THE EXERCISE >>
Give back, word for word, every line from the start of the records through the line with "tap(169, 26)", including that line.

** start DATA RECORDS **

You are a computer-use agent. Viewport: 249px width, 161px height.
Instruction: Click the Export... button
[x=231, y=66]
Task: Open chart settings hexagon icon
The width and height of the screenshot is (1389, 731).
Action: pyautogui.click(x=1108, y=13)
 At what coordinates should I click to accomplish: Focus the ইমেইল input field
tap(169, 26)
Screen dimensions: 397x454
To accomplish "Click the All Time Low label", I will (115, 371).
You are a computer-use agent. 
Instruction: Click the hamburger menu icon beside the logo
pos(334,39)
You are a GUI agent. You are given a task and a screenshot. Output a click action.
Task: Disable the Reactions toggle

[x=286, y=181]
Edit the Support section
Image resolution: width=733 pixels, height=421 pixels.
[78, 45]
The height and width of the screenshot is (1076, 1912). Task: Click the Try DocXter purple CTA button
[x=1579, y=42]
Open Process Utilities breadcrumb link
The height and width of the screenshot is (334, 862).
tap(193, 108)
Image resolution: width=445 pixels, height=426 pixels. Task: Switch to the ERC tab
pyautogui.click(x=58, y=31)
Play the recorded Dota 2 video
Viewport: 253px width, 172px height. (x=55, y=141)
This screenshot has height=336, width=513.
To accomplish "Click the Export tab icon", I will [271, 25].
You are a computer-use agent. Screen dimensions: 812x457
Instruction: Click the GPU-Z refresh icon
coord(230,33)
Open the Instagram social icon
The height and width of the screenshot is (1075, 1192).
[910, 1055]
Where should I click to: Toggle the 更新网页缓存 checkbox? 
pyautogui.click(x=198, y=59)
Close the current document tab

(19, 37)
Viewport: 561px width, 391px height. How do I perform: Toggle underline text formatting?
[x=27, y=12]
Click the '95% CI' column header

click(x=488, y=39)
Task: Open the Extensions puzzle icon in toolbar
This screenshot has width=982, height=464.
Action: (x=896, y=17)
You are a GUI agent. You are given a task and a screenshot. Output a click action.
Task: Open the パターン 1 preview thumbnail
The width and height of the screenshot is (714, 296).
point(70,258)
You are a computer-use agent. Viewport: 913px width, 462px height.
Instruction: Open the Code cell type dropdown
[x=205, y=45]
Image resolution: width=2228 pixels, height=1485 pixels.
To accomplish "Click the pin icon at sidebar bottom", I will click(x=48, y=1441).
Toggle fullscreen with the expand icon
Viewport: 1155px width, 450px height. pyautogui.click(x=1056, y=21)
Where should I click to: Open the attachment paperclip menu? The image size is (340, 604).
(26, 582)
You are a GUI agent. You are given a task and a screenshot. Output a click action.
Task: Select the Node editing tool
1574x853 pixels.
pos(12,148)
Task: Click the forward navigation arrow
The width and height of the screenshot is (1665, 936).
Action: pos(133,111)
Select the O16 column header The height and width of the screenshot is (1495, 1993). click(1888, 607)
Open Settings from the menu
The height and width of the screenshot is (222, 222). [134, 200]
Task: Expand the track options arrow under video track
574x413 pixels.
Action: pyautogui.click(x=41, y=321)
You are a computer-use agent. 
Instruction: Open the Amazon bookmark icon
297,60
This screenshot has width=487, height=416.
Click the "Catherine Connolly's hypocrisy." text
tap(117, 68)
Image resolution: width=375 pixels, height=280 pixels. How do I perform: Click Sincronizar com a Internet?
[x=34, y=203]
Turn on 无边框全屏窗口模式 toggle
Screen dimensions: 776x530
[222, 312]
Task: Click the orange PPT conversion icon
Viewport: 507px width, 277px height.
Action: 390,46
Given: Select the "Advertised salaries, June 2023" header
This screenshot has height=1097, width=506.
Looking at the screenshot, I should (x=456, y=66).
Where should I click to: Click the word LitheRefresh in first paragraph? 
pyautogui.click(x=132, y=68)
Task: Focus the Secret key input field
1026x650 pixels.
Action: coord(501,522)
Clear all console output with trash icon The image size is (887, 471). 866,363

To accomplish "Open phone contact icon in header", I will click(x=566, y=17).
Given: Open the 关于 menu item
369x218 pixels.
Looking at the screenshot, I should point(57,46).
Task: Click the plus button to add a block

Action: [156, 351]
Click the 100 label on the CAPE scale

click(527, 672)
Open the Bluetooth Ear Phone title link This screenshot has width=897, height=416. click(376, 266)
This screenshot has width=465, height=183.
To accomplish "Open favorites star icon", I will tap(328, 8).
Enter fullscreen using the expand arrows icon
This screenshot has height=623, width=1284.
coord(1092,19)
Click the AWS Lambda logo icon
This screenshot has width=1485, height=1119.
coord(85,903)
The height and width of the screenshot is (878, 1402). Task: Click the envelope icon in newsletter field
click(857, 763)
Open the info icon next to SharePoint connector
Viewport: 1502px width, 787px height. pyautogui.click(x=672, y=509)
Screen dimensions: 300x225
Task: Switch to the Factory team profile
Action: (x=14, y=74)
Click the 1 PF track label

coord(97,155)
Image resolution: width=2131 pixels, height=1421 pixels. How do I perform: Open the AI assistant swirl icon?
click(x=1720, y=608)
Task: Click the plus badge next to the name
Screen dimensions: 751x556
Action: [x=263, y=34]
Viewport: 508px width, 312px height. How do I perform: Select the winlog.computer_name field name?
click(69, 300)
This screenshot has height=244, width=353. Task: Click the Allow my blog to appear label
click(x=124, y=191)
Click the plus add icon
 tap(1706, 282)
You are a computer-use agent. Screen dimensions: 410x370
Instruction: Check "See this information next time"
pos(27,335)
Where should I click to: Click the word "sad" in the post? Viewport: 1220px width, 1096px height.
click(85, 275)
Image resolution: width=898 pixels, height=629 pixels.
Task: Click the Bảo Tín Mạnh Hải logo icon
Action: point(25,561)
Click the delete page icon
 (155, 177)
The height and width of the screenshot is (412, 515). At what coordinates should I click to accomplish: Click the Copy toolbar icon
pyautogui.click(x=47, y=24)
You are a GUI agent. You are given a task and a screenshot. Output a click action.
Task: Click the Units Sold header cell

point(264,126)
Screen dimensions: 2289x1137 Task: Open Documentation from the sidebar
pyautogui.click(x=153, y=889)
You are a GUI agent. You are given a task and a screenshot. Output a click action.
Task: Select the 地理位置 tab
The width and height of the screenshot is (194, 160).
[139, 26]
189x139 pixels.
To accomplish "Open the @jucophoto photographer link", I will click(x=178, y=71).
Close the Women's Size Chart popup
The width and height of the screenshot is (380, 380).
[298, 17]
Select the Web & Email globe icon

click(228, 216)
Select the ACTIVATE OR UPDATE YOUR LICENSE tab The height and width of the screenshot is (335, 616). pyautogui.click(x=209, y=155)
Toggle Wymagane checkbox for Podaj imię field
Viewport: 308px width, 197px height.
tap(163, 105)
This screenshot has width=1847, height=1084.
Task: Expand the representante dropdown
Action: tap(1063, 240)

** end DATA RECORDS **

RESPONSE TO THIS TASK >>
You are a computer-use agent. Viewport: 249px width, 161px height.
Instruction: Click the Export... button
[x=231, y=66]
Task: Open chart settings hexagon icon
The width and height of the screenshot is (1389, 731).
Action: pyautogui.click(x=1108, y=13)
 At what coordinates should I click to accomplish: Focus the ইমেইল input field
tap(169, 26)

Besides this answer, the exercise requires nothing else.